**DO THIS**
In the records below, copy out every line from the one containing "Given: Reveal password with the eye icon" down to the one containing "Looking at the", both included, without changing anything and without adding any other lines.

**SUPPLIED ENTRIES**
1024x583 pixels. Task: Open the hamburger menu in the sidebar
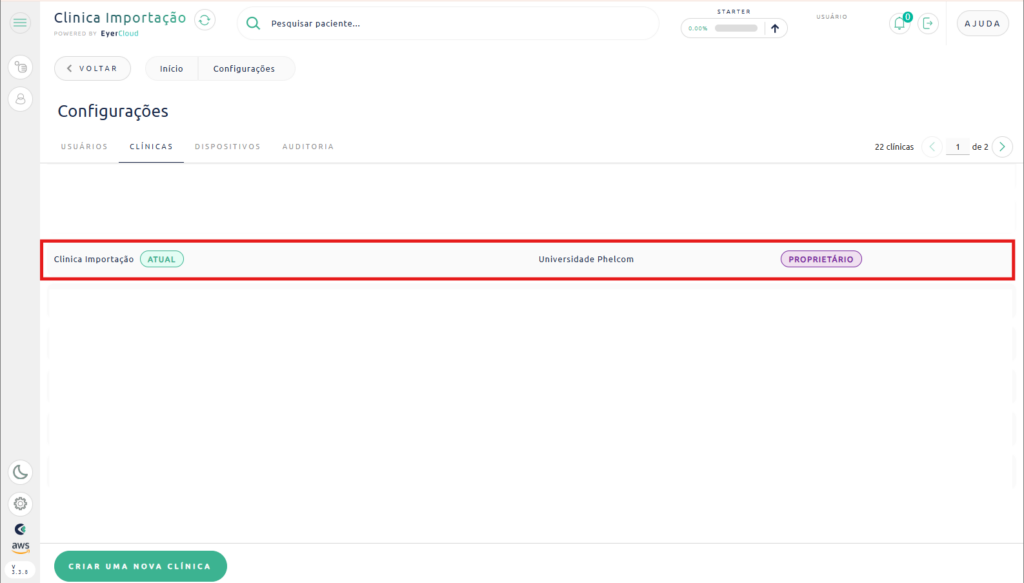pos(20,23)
--
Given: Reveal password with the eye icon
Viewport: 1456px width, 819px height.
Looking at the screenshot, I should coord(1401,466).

**TASK RESPONSE**
Given: Reveal password with the eye icon
Viewport: 1456px width, 819px height.
Looking at the screenshot, I should coord(1401,466).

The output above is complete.